Summary
Chinese AI company DeepSeek exposed an unprotected database containing over a million unencrypted chat logs, API keys, and other sensitive data.
Security researchers at Wiz discovered the vulnerability and alerted DeepSeek, which promptly took the database offline.
It’s unclear how long the data was exposed or if others accessed it before Wiz.
DeepSeek, which gained viral popularity since its December launch, has not commented.
Who tf keeps that kind of sensitive shit unencrypted at rest?
The kind of company who develops an AI for 4% the cost of everyone else
I don’t know, it doesn’t feel like a cost thing to me. If even one second of thought was given to security this could have been prevented basically for free.
Security costs money to develop and implement.
Technically correct but that’s like saying it takes effort to set up a passcode on your phone. Yes but it’s basically as close to zero as you can get and the return makes it a no brainer. Data breaches also cost money to remediate and can cause potentially trust destroying reputational damage.
It’s a no brainer if you’re paying people enough to understand the problem.

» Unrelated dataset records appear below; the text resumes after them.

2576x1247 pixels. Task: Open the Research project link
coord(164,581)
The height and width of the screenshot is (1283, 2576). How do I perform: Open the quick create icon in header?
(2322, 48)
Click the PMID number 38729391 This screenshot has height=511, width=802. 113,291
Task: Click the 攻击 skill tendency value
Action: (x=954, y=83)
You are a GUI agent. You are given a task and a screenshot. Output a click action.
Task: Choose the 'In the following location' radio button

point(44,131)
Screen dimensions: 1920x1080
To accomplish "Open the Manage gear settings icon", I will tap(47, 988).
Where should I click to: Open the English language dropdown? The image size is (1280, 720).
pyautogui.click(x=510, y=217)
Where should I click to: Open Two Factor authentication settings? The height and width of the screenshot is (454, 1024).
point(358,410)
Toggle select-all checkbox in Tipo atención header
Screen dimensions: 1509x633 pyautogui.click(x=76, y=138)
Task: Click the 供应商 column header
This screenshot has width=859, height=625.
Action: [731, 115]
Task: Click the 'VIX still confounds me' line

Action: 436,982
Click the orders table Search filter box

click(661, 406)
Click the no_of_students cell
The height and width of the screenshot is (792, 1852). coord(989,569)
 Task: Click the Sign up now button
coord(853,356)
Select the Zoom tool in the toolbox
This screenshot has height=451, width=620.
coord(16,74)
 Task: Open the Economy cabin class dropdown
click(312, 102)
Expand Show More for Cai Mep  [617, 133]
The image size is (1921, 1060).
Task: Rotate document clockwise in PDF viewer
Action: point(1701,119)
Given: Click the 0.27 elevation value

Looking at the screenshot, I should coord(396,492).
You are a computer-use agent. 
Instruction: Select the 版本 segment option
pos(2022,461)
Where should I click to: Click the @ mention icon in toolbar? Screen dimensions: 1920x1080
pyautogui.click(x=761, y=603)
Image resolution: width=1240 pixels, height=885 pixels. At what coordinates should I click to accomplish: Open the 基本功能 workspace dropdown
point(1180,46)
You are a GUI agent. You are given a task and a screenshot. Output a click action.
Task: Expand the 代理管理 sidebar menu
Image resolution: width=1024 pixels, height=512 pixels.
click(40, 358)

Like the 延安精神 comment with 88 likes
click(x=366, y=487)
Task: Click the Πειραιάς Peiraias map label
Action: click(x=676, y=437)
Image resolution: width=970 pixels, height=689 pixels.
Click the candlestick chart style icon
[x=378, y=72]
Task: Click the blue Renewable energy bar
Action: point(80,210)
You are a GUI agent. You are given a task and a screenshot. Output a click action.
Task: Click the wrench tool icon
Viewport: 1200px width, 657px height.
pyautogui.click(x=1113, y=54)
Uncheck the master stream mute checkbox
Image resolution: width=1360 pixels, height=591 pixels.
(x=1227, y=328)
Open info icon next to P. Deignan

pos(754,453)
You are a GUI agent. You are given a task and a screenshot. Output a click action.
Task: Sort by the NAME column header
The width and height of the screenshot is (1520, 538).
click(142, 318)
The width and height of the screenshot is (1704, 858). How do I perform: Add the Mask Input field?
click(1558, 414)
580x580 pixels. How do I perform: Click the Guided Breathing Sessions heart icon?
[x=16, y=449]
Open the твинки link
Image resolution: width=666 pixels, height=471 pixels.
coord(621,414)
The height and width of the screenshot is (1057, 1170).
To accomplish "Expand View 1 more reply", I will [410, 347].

Unprotected and internet accessible?
Truly a side project
It wasn’t at rest according to the blog post:
we found a publicly accessible ClickHouse database linked to DeepSeek, completely open and unauthenticated, exposing sensitive data. It was hosted at oauth2callback.deepseek.com:9000 and dev.deepseek.com:9000.
So probably either a service that was meant to be bound on loopback or a firewall issue.
I guess that shows how dangerous it is to have something secured by the ‘nobody should be able to access this port’ method.
This is why you always use dummy information if you are asking for programming assistance.
Gee, who could’ve guessed.
It’s unclear how long the data was exposed or if others accessed it before Wiz.
Long enough, I’m sure.
I’m not surprised. It’s why I haven’t touched it yet.
Just run it locally
Yeah! Locally! There’s no possibility of a backdoor!
Why would the Chinese do that?
You download a model that you plug into a front-end that supports that model type, if the front-end doesn’t give it access it won’t have access.
It’s like being afraid of Photoshop brush file, the brush is only used when you want it how you want it within the confines of Photoshop. Same for models. At worst a backdoor would exist in Photoshop (or in our actual case in one of the front ends) that the brush file somehow exploits, but that’s a big reach, especially with open source software.
If people are however downloading self contained .exes or something with a model+frontend pre-packaged, well, that’s on them. I don’t think deepseek makes any such file available anyway so blaming them feels a bit… xenophobic?
It’s only xenophobic if you trust all the other LLMs made in other countries… which I don’t.
But you jumped on that accusing people of bigotry claim before you bothered to find that out.
Damn, jumping to accusations sure is crazy, what was your first comment in this reply thread again? Jumping to backdoor accusations.
What makes you think I meant that the others don’t have them?
Do I really have to mention every other country with LLMs when I bring up DeepSeek?
To be fair you can run it locally in a virtual machine that is airgapped if you did want to run it
But I’m with you. Im gonna wait a bit longer before trying this one on my personal machines
Yeah, airgapped is definitely different.